*Brief*. Please retype the line that contains "At what coordinates should I click to accomplish: Go" and all lines that follow it to the end of the entries below, exactly as they stand, with nothing added.

Collected data:
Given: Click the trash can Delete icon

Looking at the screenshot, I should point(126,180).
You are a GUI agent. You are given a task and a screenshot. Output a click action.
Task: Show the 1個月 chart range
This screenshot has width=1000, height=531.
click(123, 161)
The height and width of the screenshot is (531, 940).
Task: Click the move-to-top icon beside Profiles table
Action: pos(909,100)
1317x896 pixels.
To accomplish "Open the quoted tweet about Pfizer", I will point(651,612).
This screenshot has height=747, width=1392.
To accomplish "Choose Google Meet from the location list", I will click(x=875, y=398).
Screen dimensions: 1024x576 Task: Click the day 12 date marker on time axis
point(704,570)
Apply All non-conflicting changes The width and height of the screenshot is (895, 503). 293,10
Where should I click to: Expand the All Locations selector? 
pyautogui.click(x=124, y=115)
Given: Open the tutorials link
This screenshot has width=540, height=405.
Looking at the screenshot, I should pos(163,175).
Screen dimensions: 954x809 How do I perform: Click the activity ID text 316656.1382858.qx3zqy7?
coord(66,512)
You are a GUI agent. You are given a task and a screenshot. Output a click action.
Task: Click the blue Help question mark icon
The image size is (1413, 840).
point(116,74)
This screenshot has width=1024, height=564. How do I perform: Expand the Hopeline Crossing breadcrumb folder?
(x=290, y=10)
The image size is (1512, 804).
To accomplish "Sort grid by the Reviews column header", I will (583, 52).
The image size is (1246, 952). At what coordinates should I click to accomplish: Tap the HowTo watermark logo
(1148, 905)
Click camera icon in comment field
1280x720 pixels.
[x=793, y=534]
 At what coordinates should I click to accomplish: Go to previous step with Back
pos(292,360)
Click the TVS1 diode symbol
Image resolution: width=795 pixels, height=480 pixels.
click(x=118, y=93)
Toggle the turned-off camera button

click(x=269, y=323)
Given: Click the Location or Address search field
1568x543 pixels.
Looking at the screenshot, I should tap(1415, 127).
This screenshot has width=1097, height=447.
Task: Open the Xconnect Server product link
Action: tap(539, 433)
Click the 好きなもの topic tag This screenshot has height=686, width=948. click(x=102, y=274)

*Exercise answer*.
 At what coordinates should I click to accomplish: Go to previous step with Back
pos(292,360)
Click the TVS1 diode symbol
Image resolution: width=795 pixels, height=480 pixels.
click(x=118, y=93)
Toggle the turned-off camera button

click(x=269, y=323)
Given: Click the Location or Address search field
1568x543 pixels.
Looking at the screenshot, I should tap(1415, 127).
This screenshot has width=1097, height=447.
Task: Open the Xconnect Server product link
Action: tap(539, 433)
Click the 好きなもの topic tag This screenshot has height=686, width=948. click(x=102, y=274)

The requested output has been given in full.